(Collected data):
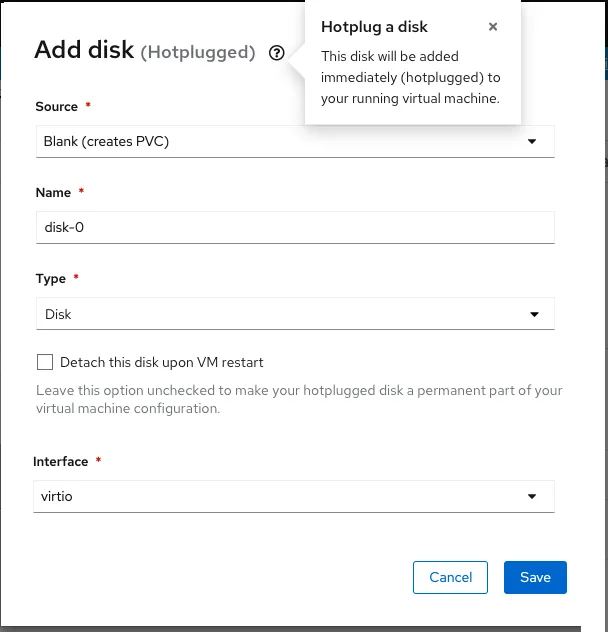Click the 'Add disk' dialog heading
The width and height of the screenshot is (608, 632).
(x=84, y=51)
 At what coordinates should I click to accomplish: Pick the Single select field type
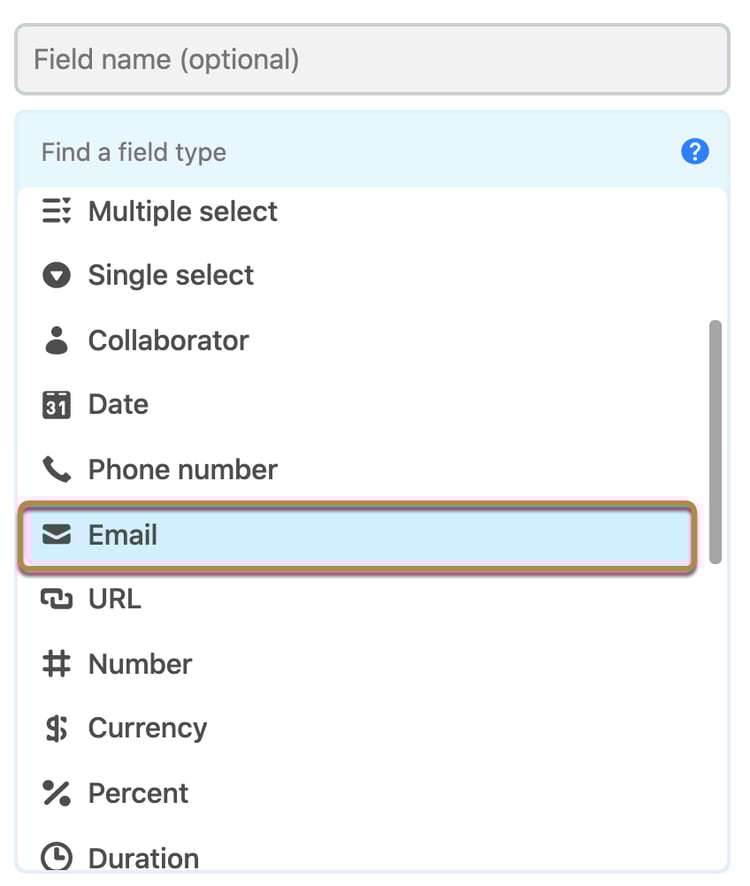(x=171, y=275)
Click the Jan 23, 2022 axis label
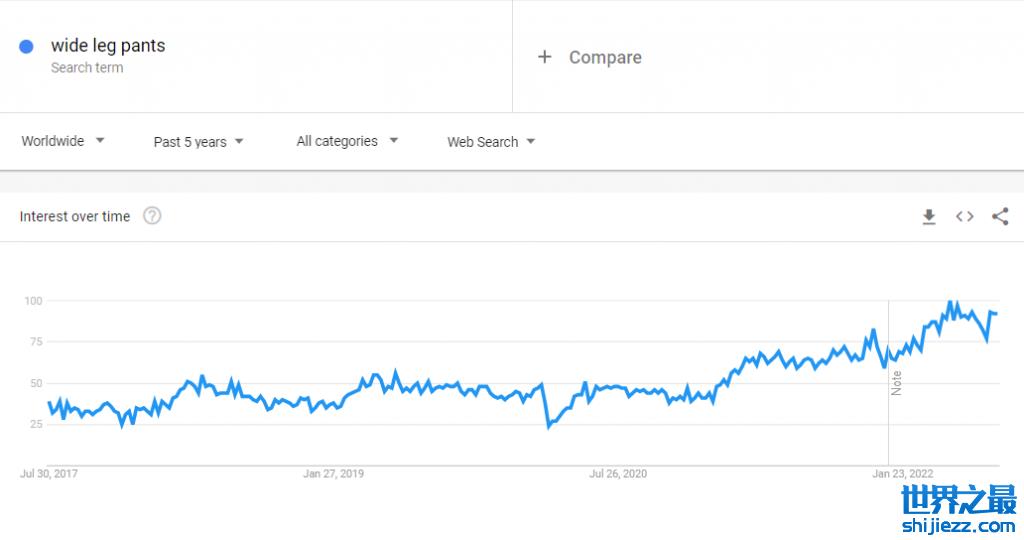The image size is (1024, 540). 902,474
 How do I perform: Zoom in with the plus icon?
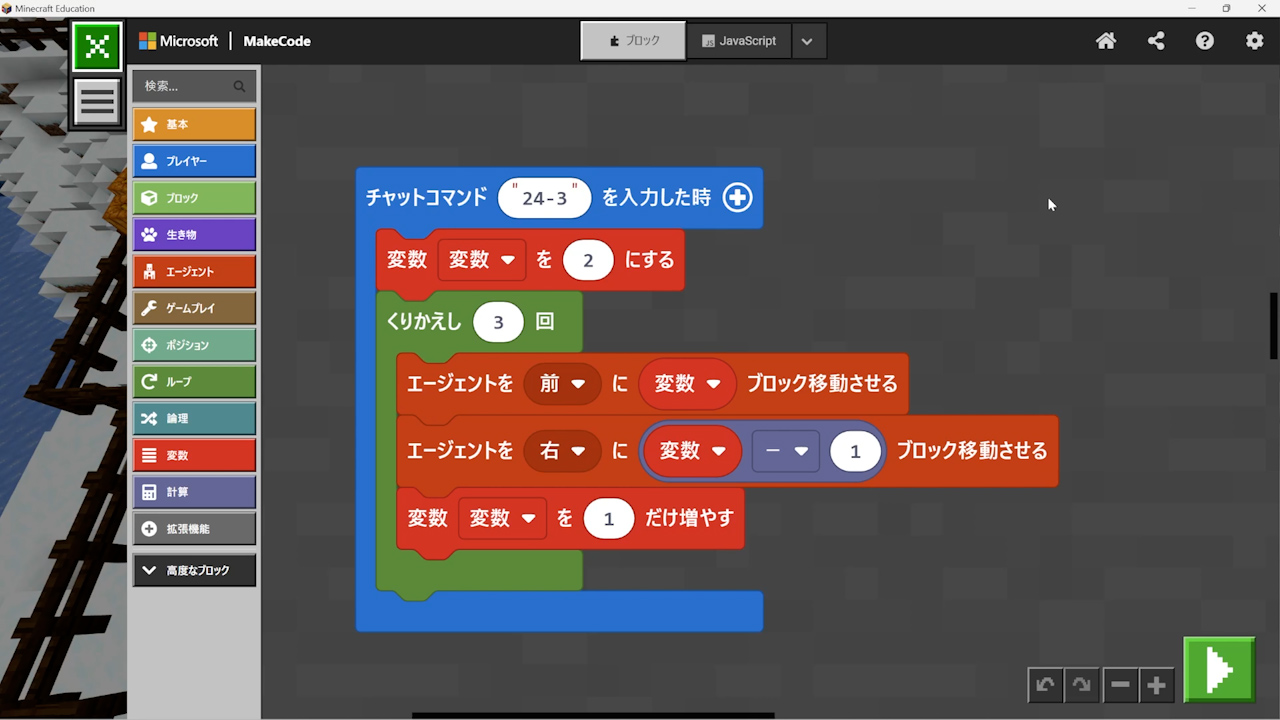coord(1157,685)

(WHAT YOU WILL DO):
Please print exactly the lines from the one holding "At what coordinates" through the final line of the data above, including both, and skip all pictures.

(TASK OUTPUT):
 At what coordinates should I click to accomplish: Pick the Single select field type
(x=171, y=275)
Click the Jan 23, 2022 axis label
The image size is (1024, 540). 902,474
 How do I perform: Zoom in with the plus icon?
coord(1157,685)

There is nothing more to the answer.